** Your objective **
With the pictures left out, restate exactly the part below that opens with the line containing "The width and" and closes with the line containing "Given: Open the Диапазон dropdown for Номер".

━━━ Exercise inputs ━━━

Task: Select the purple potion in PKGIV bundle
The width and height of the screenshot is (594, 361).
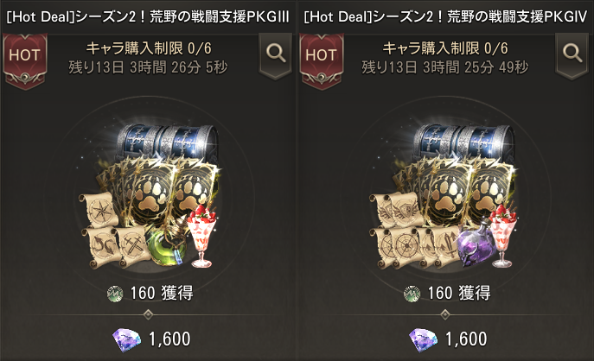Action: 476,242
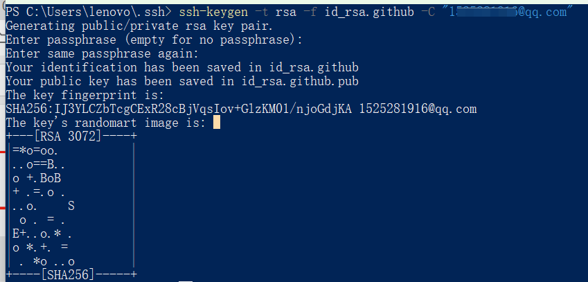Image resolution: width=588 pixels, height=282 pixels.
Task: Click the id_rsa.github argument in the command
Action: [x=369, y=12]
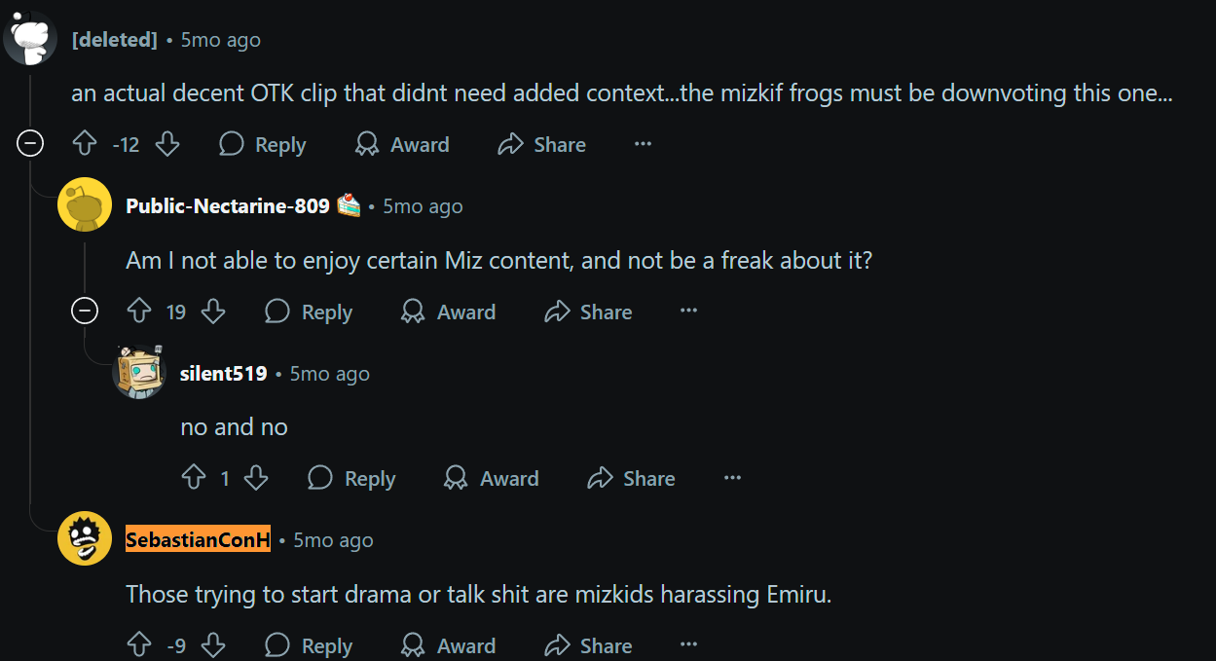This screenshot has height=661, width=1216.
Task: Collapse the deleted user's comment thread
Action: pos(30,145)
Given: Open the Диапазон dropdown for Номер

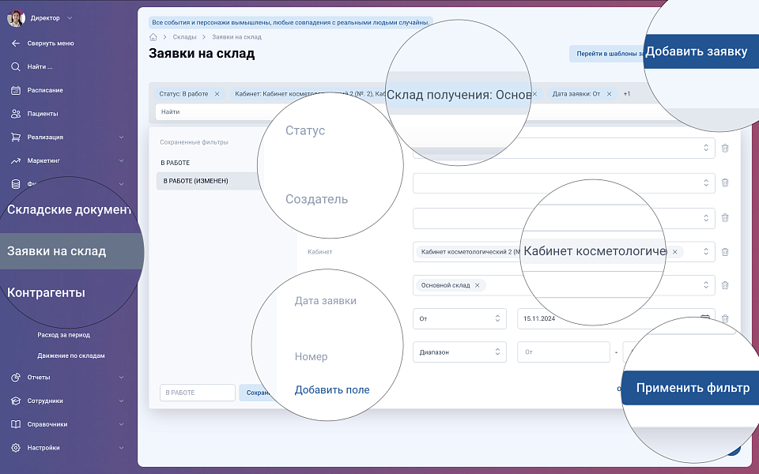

━━━
━━━ Exercise inputs ━━━

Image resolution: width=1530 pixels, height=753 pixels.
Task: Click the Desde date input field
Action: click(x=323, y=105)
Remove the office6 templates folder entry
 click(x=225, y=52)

━━━

** Solution to the exercise **
The width and height of the screenshot is (594, 361).
Action: 476,242
Image resolution: width=588 pixels, height=282 pixels.
Task: Click the id_rsa.github argument in the command
Action: [x=369, y=12]
This screenshot has height=661, width=1216.
Task: Collapse the deleted user's comment thread
Action: pos(30,145)
Given: Open the Диапазон dropdown for Номер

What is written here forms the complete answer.